# Understanding VaR rescaling

Assume my portfolio has a current market value of $$V_0$$, that the daily returns are independent and identically distributed as a normal distribution $$N(0, \sigma^2)$$ and that there are $$N$$ trading days in a year. Also, let $$\Phi$$ denote the cdf of the standard normal distribution.

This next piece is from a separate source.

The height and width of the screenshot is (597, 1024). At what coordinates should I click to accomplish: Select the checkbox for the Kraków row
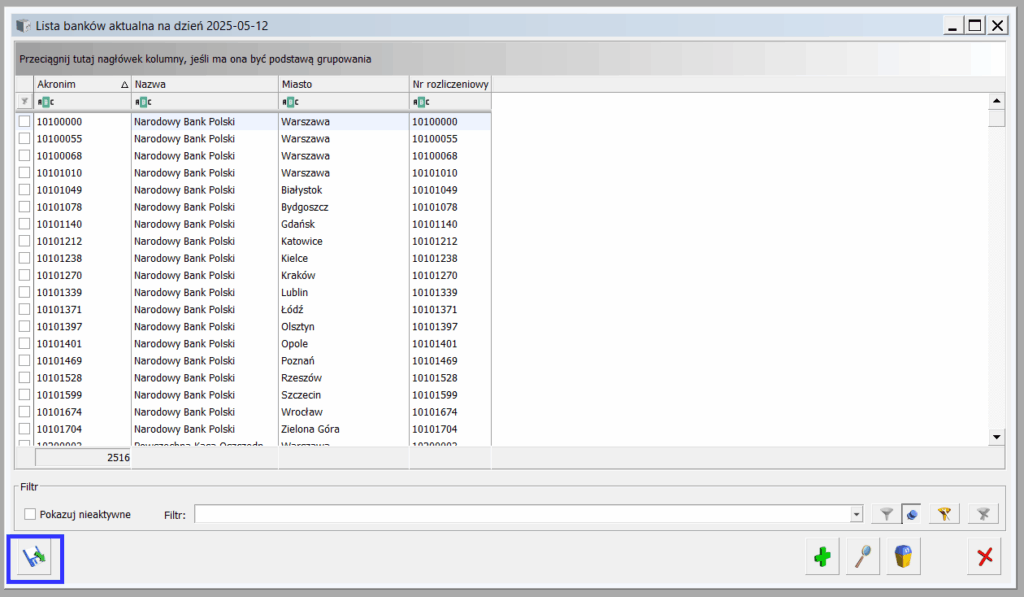(x=24, y=275)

The Value at Risk rescaling formula says that $$\text{VaR}_{\alpha,N}=\text{VaR}_{\alpha,1}\times\sqrt{N}=V_0\times\Phi^{-1}(\alpha)\times\sigma\times\sqrt{N}$$

Now, let $$V$$ be the portfolio's value after the $$N$$-day period. It is clear that $$V=V_0\times\prod_{i=1}^{N}(1+R_i)$$ $$\log(V)=\log(V_0)+\sum_{i=1}^{N}\log(1+R_i)$$ and, by the Taylor expansion of $$\log(1+x)$$ we get that $$\log(V)=\log(V_0)+\sum_{i=1}^{N}R_i$$ plus smaller terms. Applying the central limit theorem we get that $$\log(V)\sim N\left(\log(V_0),N\sigma^2\right)$$ and thus $$\text{VaR}_{\alpha,N}$$ is the number $$x$$ such that $$\mathbf{P}(V\le x)=\alpha$$ But $$\mathbf{P}(V\le x)=\mathbf{P}(\log(V)\le \log(x))=\Phi\left(\frac{\log(x)-\log(V_0)}{\sqrt{N}\sigma}\right)$$ and therefore $$\text{VaR}_{\alpha,N}=x=\exp(\log(V_0)+\sqrt{N}\sigma\Phi^{-1}(\alpha))=V_0\exp(\sqrt{N}\sigma\Phi^{-1}(\alpha))$$ which is certainly different from the usual formula.

Question: why are the two formulas different? What am I missing? Is the difference caused solely by the approximation $$\log(1+x)\approx x$$?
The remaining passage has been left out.